> **PROVIDED MATERIAL**:
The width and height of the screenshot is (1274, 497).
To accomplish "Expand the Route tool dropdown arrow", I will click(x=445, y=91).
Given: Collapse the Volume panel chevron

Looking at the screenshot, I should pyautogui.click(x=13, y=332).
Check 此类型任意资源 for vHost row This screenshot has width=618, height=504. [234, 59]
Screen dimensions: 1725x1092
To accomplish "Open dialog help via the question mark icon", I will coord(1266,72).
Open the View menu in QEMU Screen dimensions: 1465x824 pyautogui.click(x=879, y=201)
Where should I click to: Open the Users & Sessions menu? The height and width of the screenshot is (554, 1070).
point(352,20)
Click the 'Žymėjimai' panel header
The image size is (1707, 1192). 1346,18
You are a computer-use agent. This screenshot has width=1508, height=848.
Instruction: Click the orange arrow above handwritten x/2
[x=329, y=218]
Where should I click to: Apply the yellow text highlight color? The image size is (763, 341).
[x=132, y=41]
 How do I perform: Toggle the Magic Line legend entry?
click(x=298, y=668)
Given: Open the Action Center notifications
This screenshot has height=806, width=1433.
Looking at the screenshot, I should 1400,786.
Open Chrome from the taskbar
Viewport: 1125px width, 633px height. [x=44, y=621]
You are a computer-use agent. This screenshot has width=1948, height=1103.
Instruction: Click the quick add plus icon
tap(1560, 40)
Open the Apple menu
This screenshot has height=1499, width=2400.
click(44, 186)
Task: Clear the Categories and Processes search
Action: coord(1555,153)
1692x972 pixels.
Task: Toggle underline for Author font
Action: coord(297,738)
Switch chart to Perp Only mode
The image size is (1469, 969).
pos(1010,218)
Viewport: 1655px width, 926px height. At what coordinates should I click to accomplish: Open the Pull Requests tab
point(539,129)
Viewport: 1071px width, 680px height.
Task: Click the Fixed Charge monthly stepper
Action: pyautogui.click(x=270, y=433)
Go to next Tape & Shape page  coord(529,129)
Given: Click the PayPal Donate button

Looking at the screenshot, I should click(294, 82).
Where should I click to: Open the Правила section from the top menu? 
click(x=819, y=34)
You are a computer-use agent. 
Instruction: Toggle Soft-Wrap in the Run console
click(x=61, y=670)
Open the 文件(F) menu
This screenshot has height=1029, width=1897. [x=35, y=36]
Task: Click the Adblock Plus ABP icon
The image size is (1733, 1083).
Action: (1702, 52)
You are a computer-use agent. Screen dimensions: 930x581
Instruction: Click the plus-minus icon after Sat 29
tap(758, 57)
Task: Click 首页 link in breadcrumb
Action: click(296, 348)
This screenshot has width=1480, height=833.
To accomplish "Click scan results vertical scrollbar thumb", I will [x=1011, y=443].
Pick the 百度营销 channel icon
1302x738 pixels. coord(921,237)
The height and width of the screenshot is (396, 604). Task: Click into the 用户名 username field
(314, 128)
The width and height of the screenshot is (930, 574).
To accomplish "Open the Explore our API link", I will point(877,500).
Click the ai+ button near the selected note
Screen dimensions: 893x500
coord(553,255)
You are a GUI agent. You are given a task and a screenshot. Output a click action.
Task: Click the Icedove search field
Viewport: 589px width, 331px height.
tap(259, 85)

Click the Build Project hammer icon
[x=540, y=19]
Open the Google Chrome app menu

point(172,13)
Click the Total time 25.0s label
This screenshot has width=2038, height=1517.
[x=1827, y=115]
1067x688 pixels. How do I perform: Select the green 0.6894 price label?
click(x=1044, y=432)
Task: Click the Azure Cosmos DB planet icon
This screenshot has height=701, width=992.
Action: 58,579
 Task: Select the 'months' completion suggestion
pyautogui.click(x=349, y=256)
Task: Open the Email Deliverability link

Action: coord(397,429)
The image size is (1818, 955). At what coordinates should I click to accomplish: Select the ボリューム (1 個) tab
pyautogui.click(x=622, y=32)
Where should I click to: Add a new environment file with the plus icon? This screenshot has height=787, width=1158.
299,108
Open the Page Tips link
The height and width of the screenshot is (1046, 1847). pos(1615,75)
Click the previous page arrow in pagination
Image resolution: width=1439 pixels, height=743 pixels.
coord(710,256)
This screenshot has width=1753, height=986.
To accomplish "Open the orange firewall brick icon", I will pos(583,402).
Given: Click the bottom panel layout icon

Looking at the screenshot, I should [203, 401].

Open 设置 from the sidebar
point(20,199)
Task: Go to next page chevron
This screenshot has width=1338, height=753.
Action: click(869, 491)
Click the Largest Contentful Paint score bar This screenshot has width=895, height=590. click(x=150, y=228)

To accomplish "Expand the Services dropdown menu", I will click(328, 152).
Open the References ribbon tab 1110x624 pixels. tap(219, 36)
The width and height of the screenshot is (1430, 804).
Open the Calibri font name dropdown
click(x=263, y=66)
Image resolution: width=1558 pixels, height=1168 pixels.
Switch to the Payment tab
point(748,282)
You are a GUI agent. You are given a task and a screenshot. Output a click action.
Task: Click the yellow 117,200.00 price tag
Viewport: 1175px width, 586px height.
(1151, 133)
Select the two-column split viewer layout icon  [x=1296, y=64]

> **PROBLEM TO WORK ON**: Nothing but a number should be given: the count of lines in the data above with the word "Expand".

> **ANSWER TO THIS EXERCISE**: 2